Мысленно Илья успел приступить к проработке подведения итогов, как вдруг появился человек в фартуке с неизменным вопросом на устах.
– Господа ещё что-то будут заказывать или можно принести счёт?
Богданов и Гришин переглянулись.
– Я всё! – глянув на часы, полковник похлопал себя по животу. – Полна коробочка.
– Я, пожалуй, тоже, – согласился Илья.
– Я так понимаю, переговоры подошли к концу? – дождавшись, когда официант оставит одних, произнёс Гришин.
– Да, – кивнул Илья. – Беседа прошла в насыщенной размышлениями обстановке. Обсуждению подлежало всё, даже то, что не входило в план сторон.
– Намёк на прибытие в Москву Элизабет?
– Да. Знать бы ещё причину.
– Поезжайте в отель, задайте вопрос напрямую.
– Ну, уж нет. Решила обойтись без меня, флаг ей в руки. Француженка, сама того не подозревая, освободила меня от объяснений по поводу архива.
– Чего-чего, а этого вам избежать не удастся. – Улыбнулся злорадной улыбкой Гришин. – Рано или поздно Элизабет узнает обо всём, и тогда вам придётся пережить нешуточные разборки.
– Скажу, что сомневался, кому передавать архив, ей или отчиму. Когда же Элизабет прилетела тайком в Москву, понял, что дамочка затеяла понятную ей одной игру.
– Звучит неубедительно, – сверкнул ехидной улыбкой Гришин. – Я бы даже сказал надуманно, а потому приготовьтесь к худшему. Француженка – баба неглупая, когда разберётся, потребует объяснений.
Видя, насколько точен оказался нанесённым им укол, Гришин, будучи стратегом от Бога, следующим шагом должен был увести разговор в сторону, дабы не хватать Богданова за живое. И он это сделал классически, точь- в- точь как того хотел Илья.
– Прежде чем разбежимся, хотелось бы уточнить детали, теперь уже нашего с вами совместного предприятия.
– Хотите, чтобы я назначил день и время?
– Да. И по возможности не столь отдалённые.
Сделав вид, что не готов к подобному развороту событий, Илья замешкался.
– У нас сегодня что, среда?
– Да, – утвердительно кивнул Гришин.
– В таком случае знакомство с архивом состоится в следующий вторник.
– Во вторник?
Удивление и в то же время изумление выглядело настолько неподдельным, что стало ясно, полковник не ожидал, что всё затянется настолько долго.
– Что, неделя такой уж большой срок?
– Не сказать, чтобы очень. – спохватился Гришин. – С другой стороны, чего тянуть?
– Могу объяснить.

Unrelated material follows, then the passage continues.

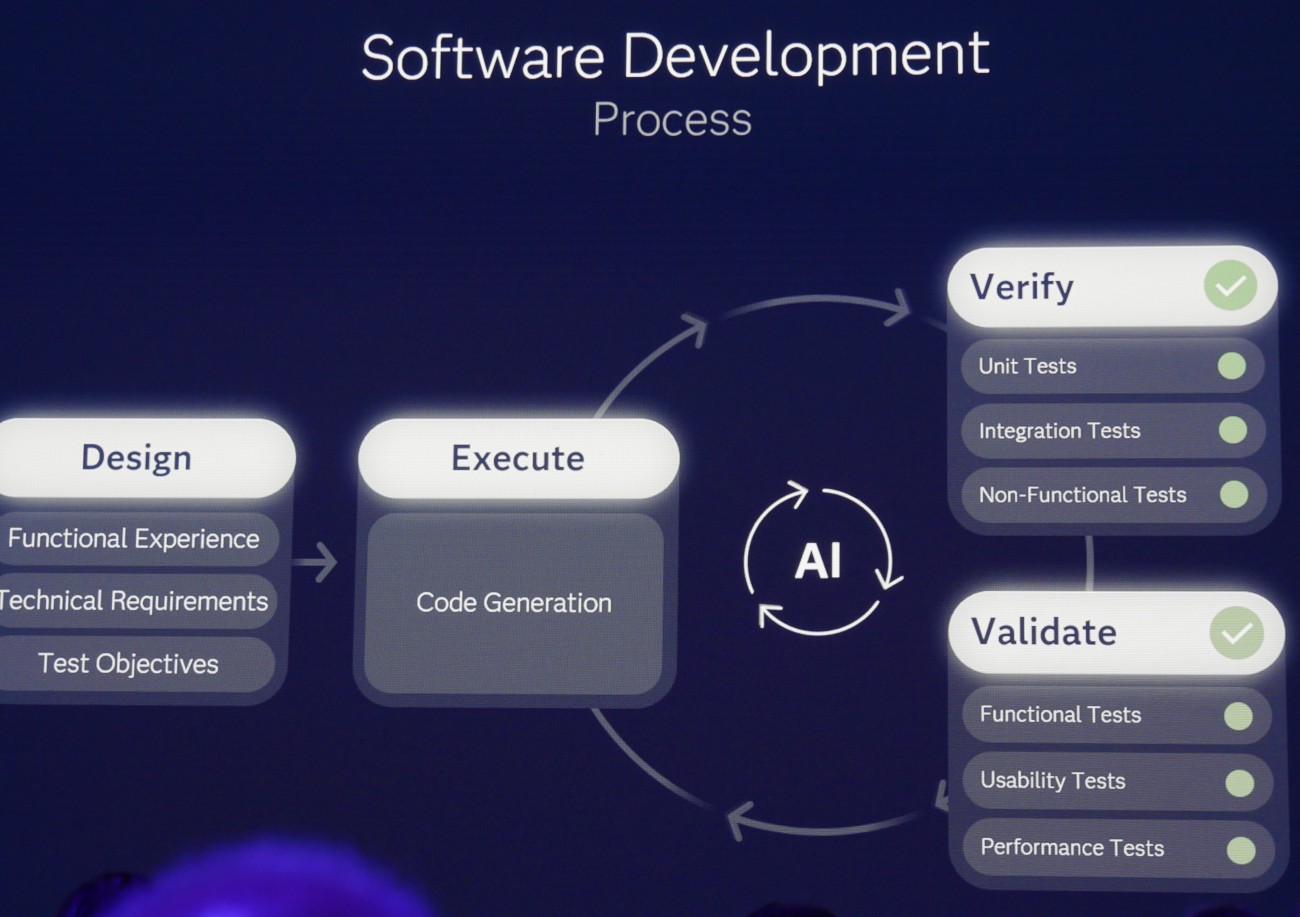Click the green dot beside Performance Tests
The image size is (1300, 917).
point(1240,850)
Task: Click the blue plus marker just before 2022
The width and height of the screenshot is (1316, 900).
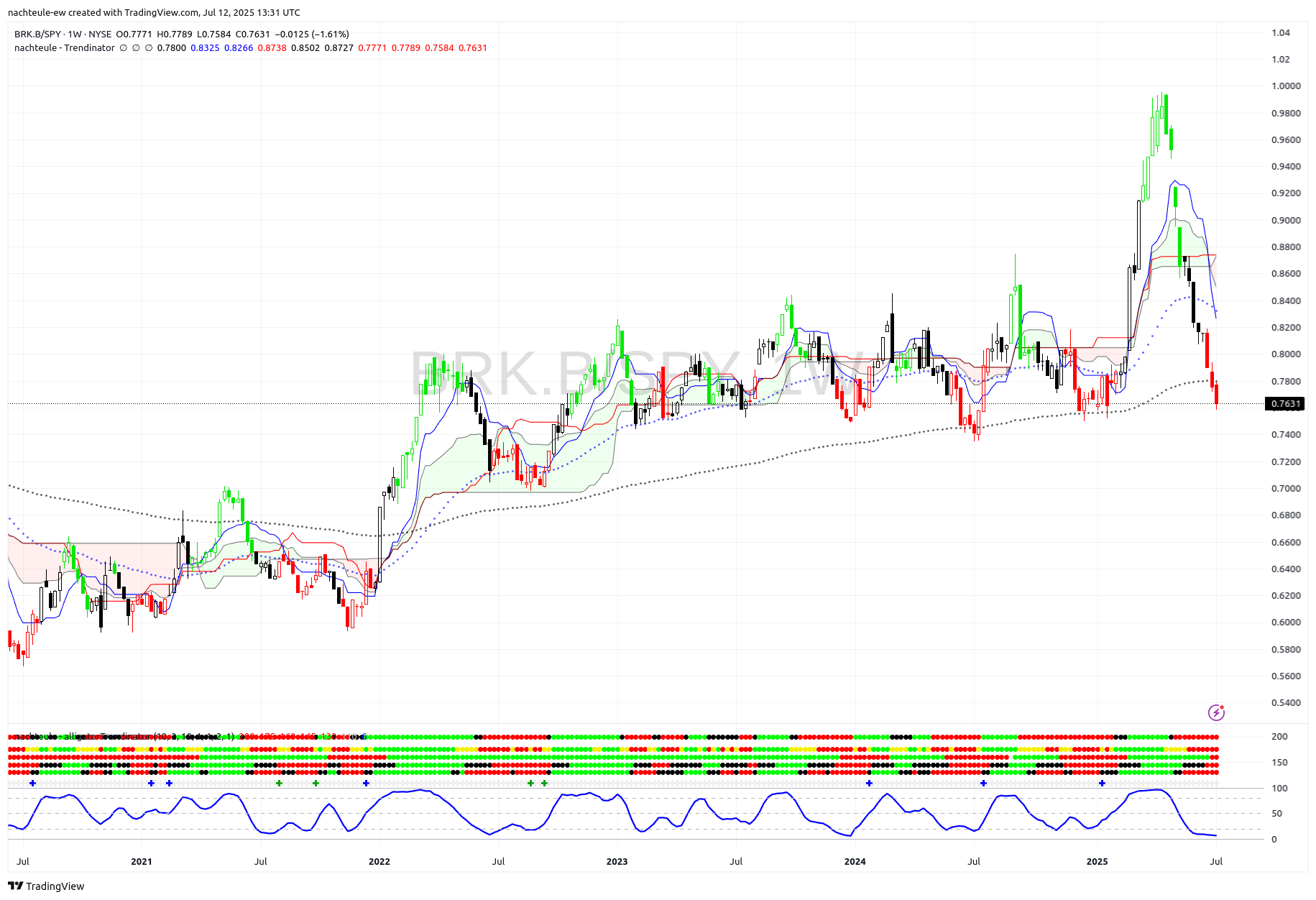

Ваше появление в присутствии матери- вещи несовместимые. К тому же есть потребность провести неделю – другую в Москве, переоформление документов на квартиру, дачу, машину. Всё было записано на отца. К тому же, для того чтобы исключить возможность завладеть архивом силой, я вынужден предпринять меры безопасности как для себя лично, так и для содержимого сейфа. И в этом, как бы это не звучало парадоксально, рассчитываю на вашу помощь.
– Мою?
От удивления брови у полковника стали похожи на две переломленные пополам загогулины. Глаза же и того хуже сделались выпуклыми, как у больного базедовой болезнью.

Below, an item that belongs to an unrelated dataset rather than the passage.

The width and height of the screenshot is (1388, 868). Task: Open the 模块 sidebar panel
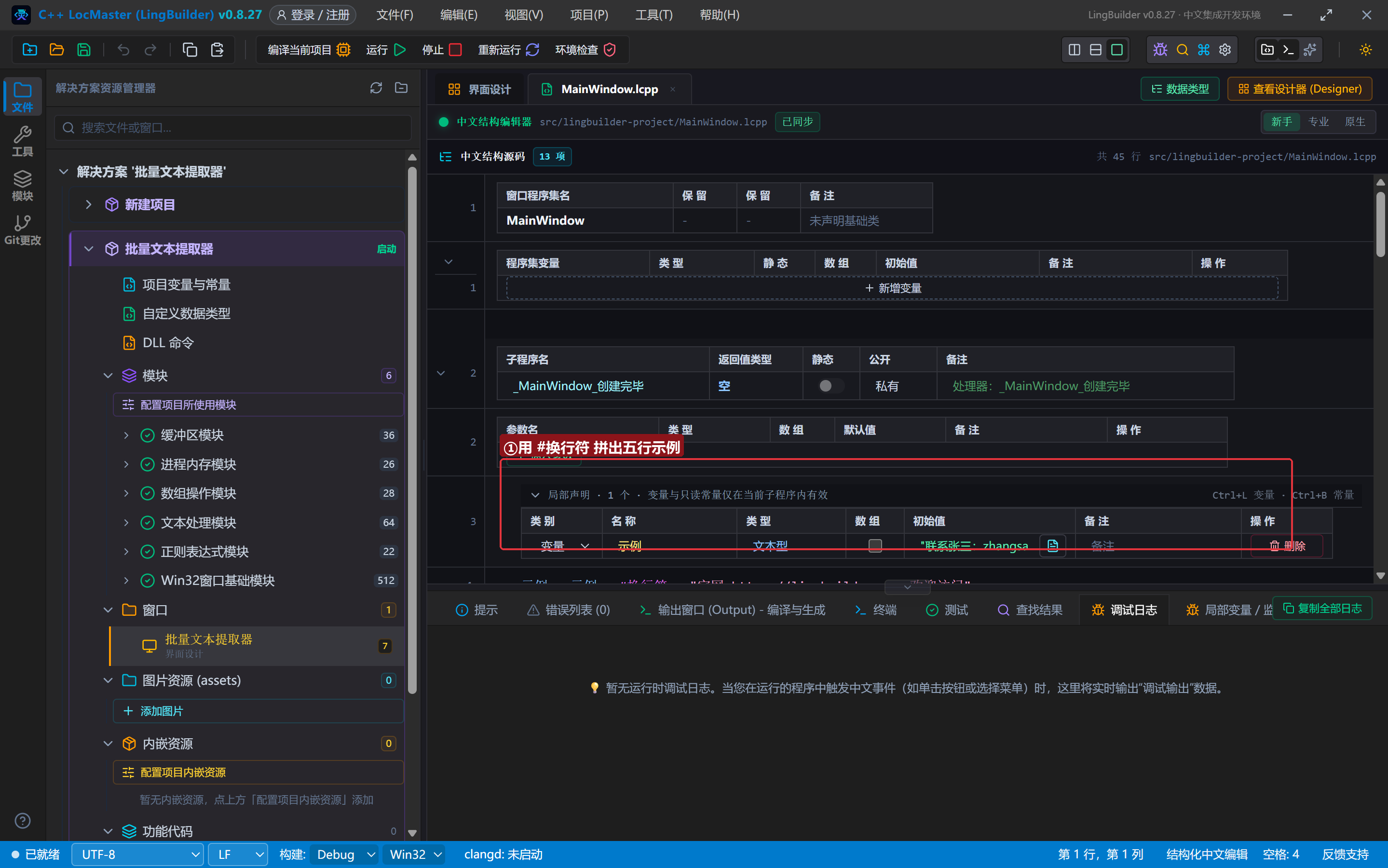point(22,186)
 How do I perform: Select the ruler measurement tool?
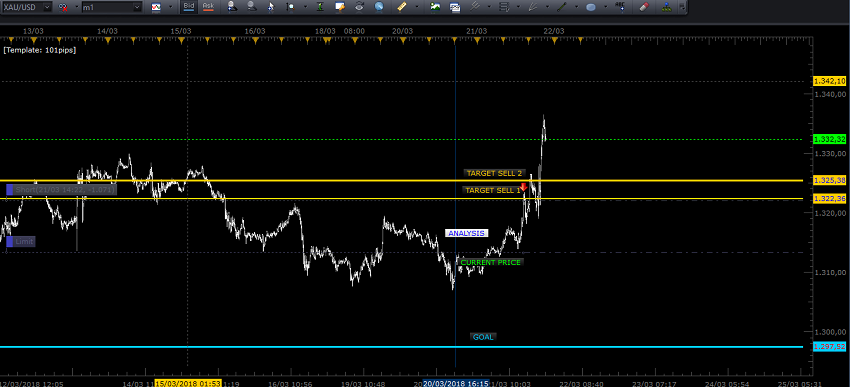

– На вашу! Вам предстоит быть готовым к тому, что на протяжении задуманного мною мероприятия я буду отдавать распоряжения, которые вы должны будете выполнять беспрекословно. Это не прихоть и уж тем более не придурь, обычные меры предосторожности.

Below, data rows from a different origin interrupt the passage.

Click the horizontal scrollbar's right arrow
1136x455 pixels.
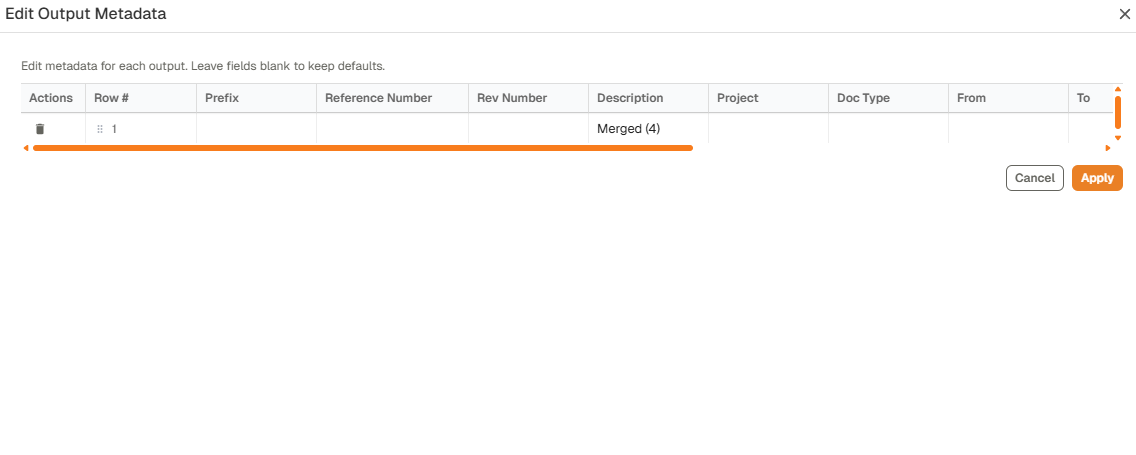click(x=1108, y=148)
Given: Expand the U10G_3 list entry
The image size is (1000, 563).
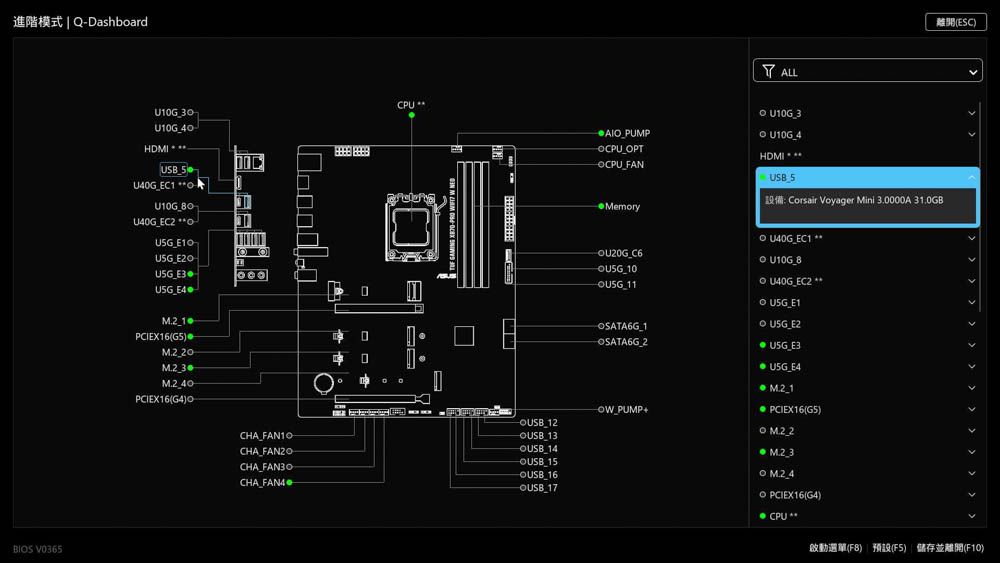Looking at the screenshot, I should coord(971,114).
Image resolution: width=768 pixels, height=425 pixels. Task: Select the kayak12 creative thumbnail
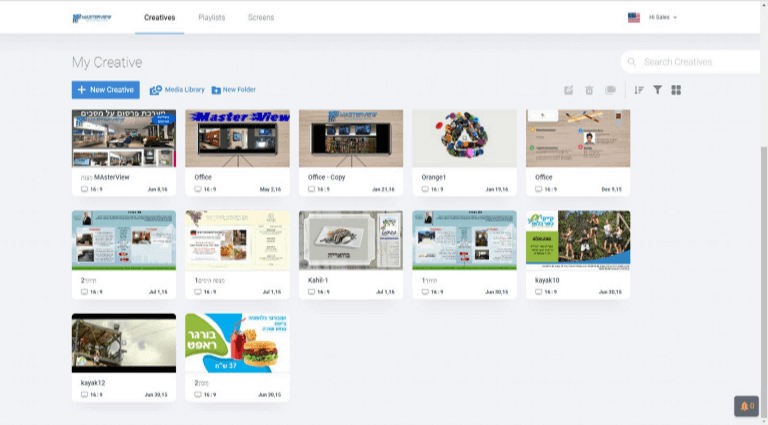click(124, 342)
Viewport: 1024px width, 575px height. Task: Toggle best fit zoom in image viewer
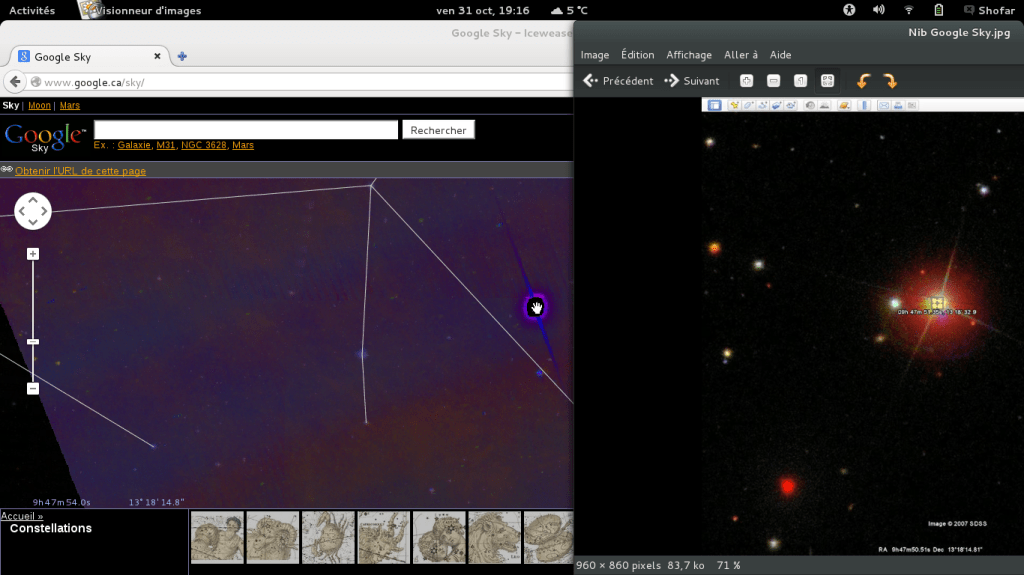coord(827,81)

– Надеюсь, меры эти не будут связаны с моей безопасностью?
– Никоем образом. Я не собираюсь не мстить, не сводить счёты. Цель одна – сделка должна пройти с соблюдением всех достигнутых в процессе переговоров условий.
– Хорошо, – вынужден был согласиться полковник. – Я сделаю всё, как вы говорите. Взамен попрошу назначить день, когда мы сможем провести процедуру ознакомления с архивом в присутствии представителя французской стороны?
– В любой удобный для Лемье день, с одним небольшим «но». Может получиться так, что придётся подождать день – два, максимум три.
– Ничего. По сравнению с четвертью века, согласитесь, это мгновение.